*Task goal*: If a line in the entries includes "icon", show that line.

*Source records*:
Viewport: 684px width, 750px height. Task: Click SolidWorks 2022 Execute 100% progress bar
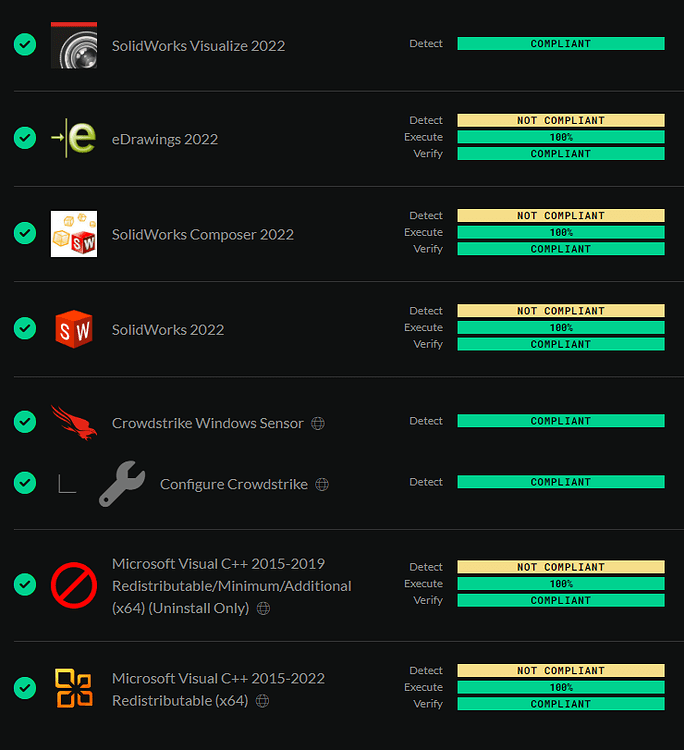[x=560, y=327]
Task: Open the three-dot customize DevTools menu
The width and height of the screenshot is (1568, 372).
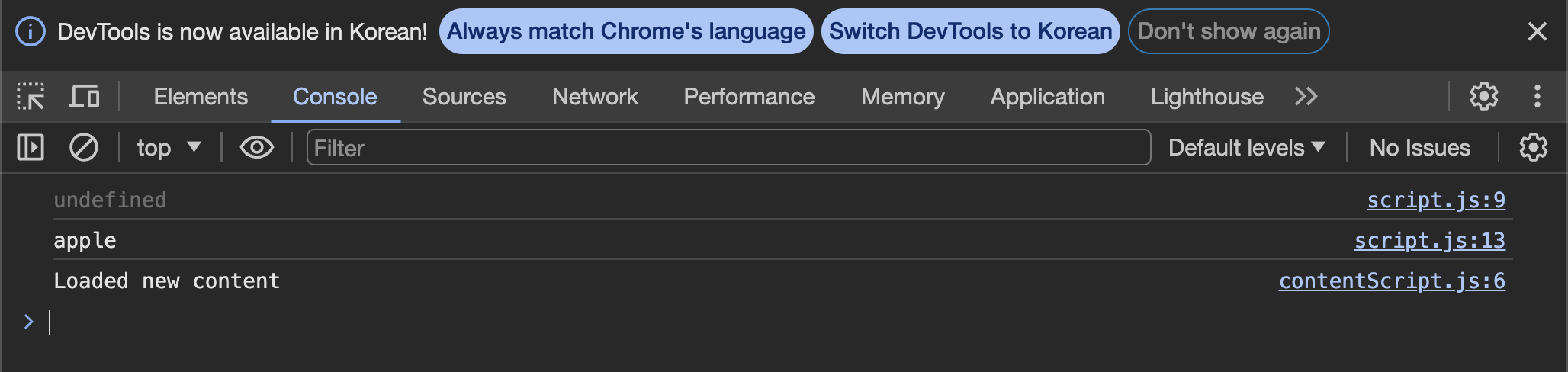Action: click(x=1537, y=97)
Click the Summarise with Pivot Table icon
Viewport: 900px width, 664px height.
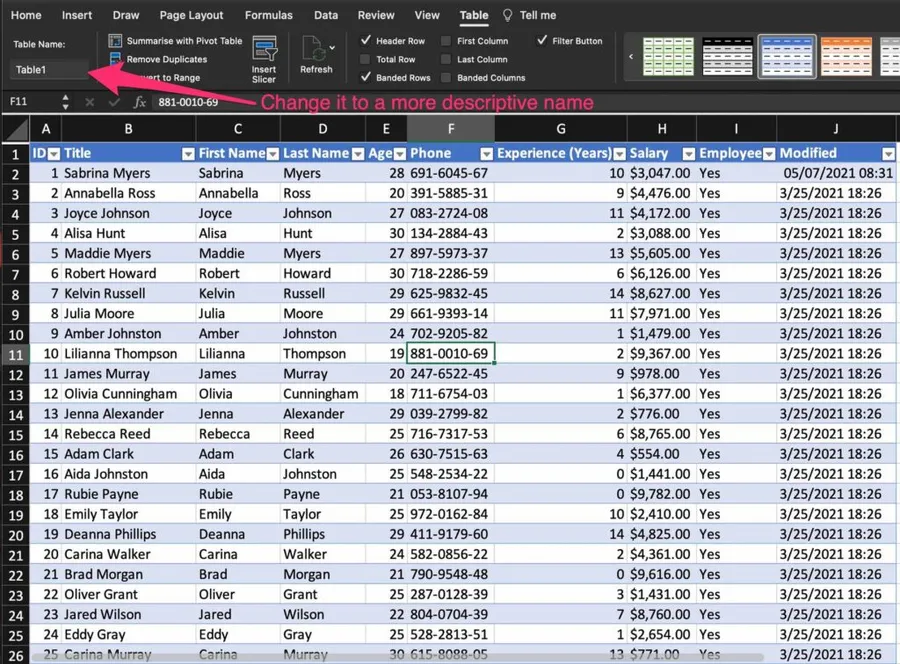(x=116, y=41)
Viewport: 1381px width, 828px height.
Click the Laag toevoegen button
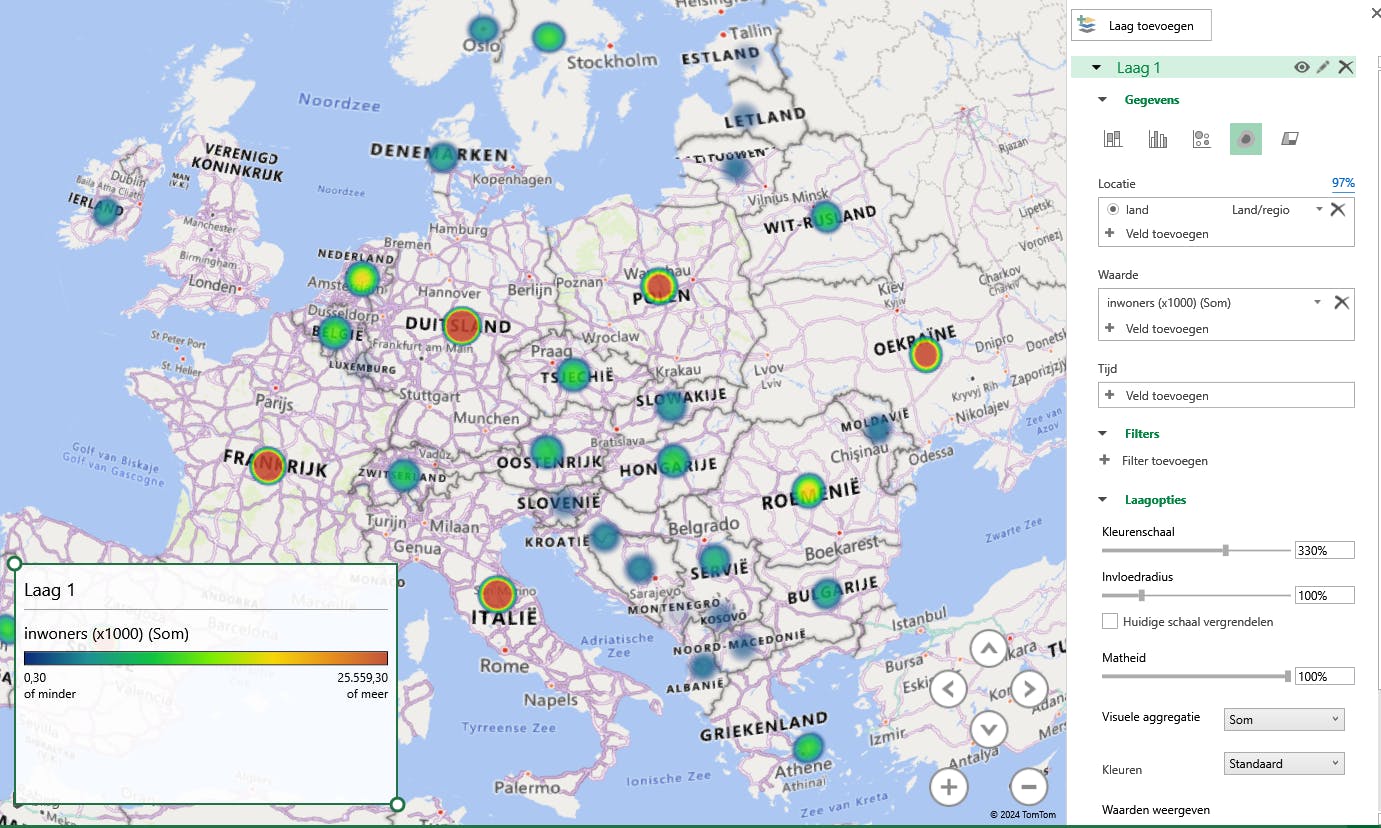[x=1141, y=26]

...

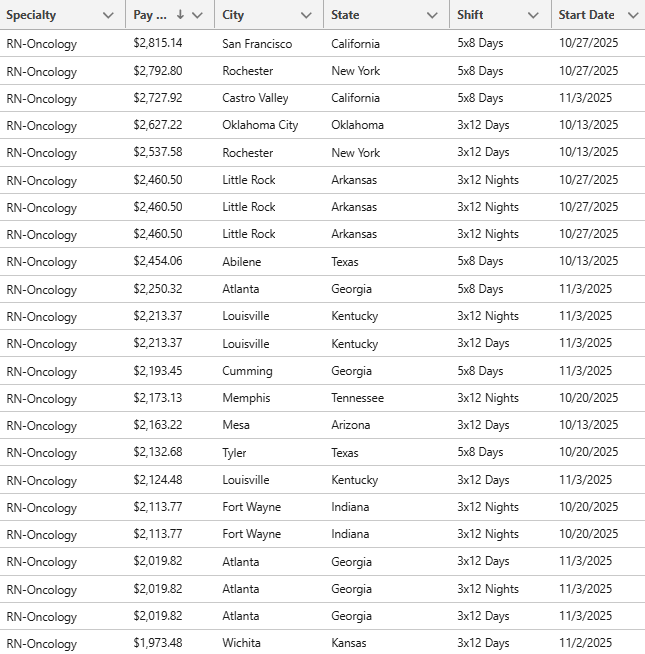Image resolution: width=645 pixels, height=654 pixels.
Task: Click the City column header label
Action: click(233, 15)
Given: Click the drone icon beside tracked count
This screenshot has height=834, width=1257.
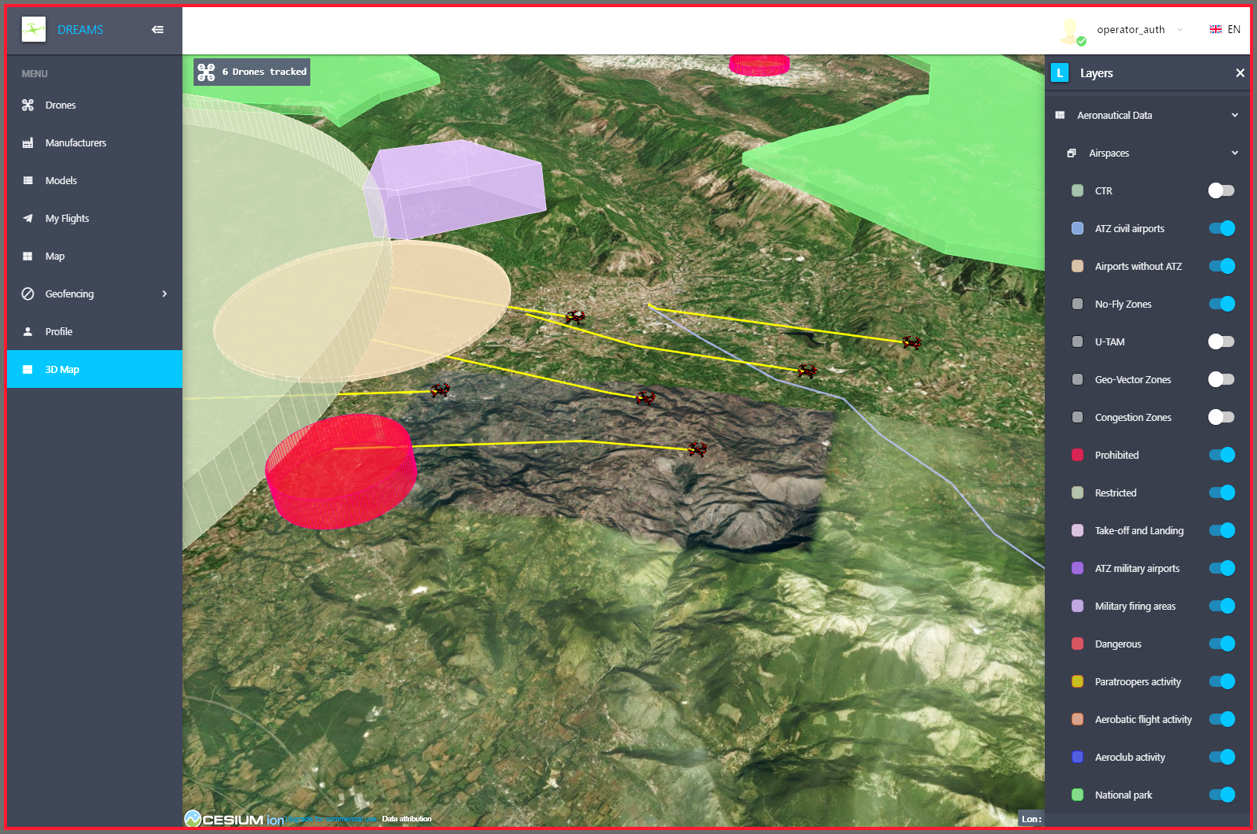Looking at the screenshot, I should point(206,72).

--

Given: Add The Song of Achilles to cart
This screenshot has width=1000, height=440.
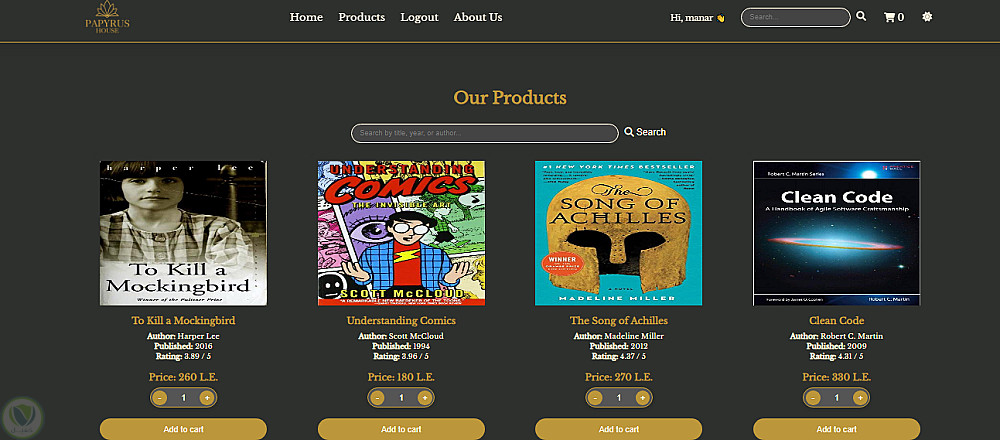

*Output for this task*:
Click the Summarise with Pivot Table icon
Given: Click the drone icon beside tracked count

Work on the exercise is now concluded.